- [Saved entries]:

··········

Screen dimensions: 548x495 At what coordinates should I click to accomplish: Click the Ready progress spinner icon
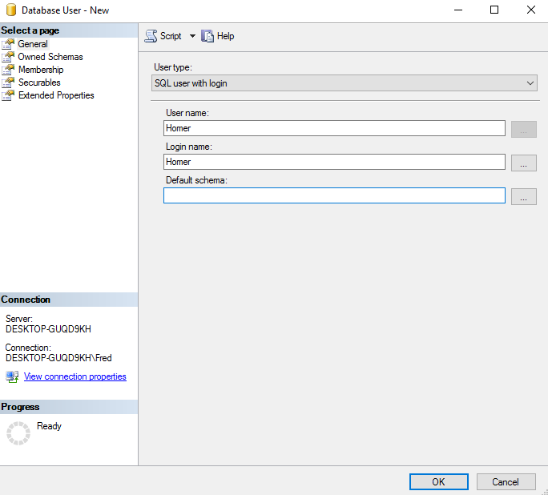pos(18,433)
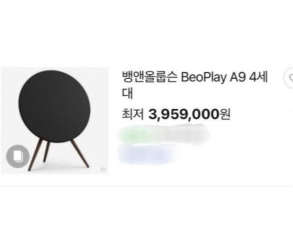Viewport: 293px width, 228px height.
Task: Open the 3,959,000 price figure
Action: click(x=182, y=113)
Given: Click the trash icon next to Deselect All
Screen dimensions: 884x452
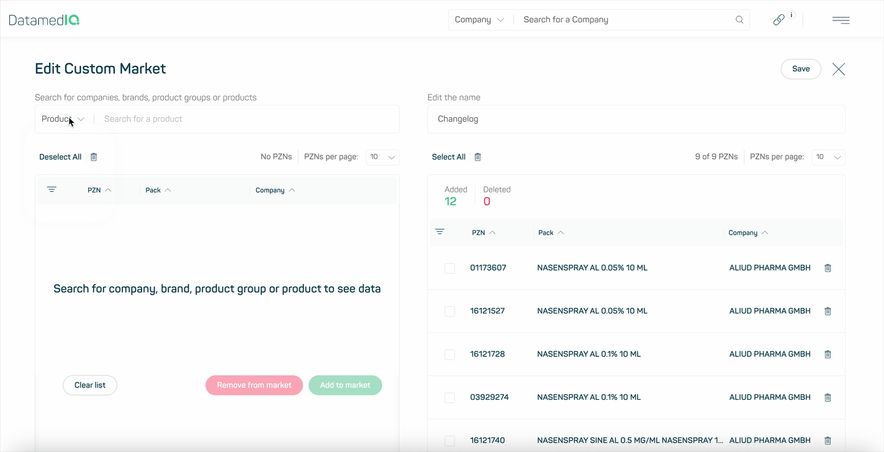Looking at the screenshot, I should click(93, 156).
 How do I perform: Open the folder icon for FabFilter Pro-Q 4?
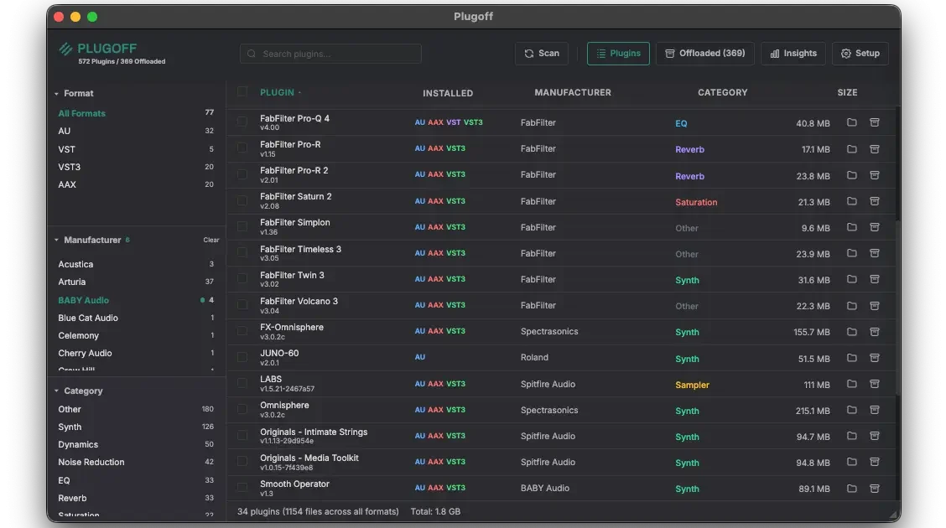[x=851, y=122]
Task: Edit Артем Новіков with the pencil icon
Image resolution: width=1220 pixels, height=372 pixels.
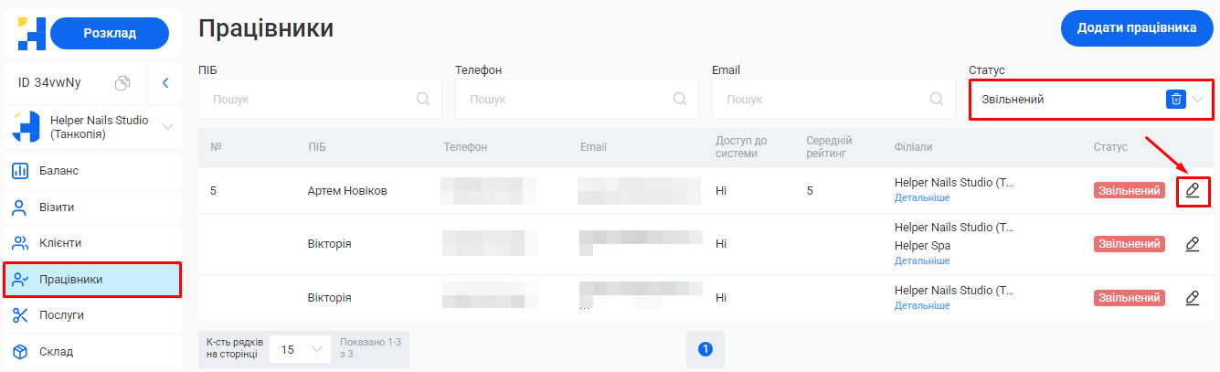Action: pos(1192,190)
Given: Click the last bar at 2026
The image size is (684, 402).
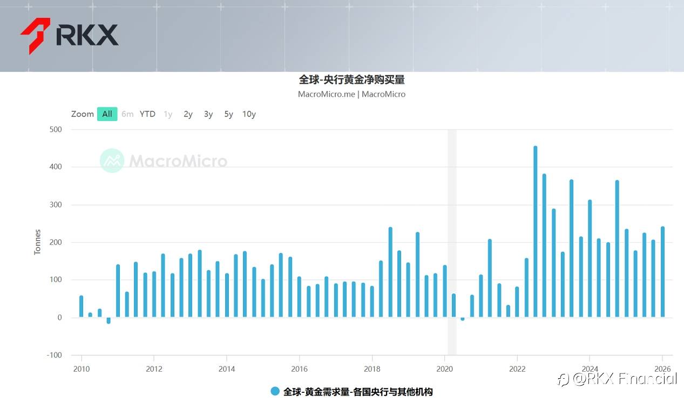Looking at the screenshot, I should [x=662, y=272].
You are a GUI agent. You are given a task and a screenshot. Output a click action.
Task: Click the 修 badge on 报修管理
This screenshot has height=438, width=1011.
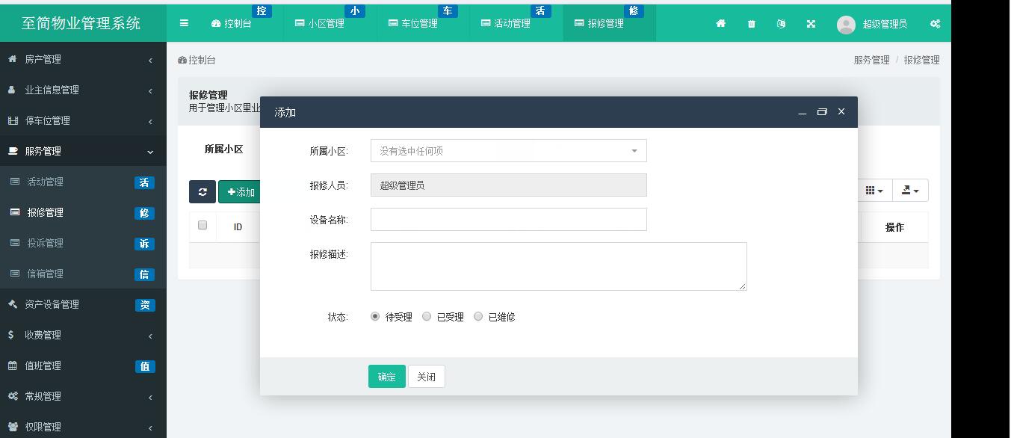(143, 213)
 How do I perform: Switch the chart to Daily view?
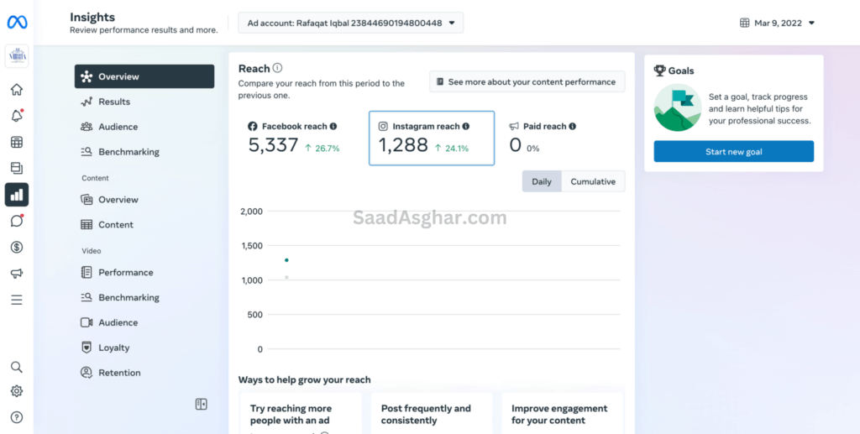542,181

··········

- [Task instructions]:
Copy the data precisely. Skip every picture.

- [Expected output]:
Screen dimensions: 548x495 At what coordinates should I click to accomplish: Click the Ready progress spinner icon
pos(18,433)
Viewport: 293px width, 228px height.
Task: Open the 3,959,000 price figure
Action: click(x=182, y=113)
Given: Click the trash icon next to Deselect All
Screen dimensions: 884x452
Looking at the screenshot, I should click(93, 156).
 How do I perform: Open the folder icon for FabFilter Pro-Q 4?
[x=851, y=122]
Task: Edit Артем Новіков with the pencil icon
Image resolution: width=1220 pixels, height=372 pixels.
Action: pos(1192,190)
Given: Click the last bar at 2026
The image size is (684, 402).
Looking at the screenshot, I should [x=662, y=272].
You are a GUI agent. You are given a task and a screenshot. Output a click action.
Task: Click the 修 badge on 报修管理
This screenshot has height=438, width=1011.
(143, 213)
 How do I perform: Switch the chart to Daily view?
542,181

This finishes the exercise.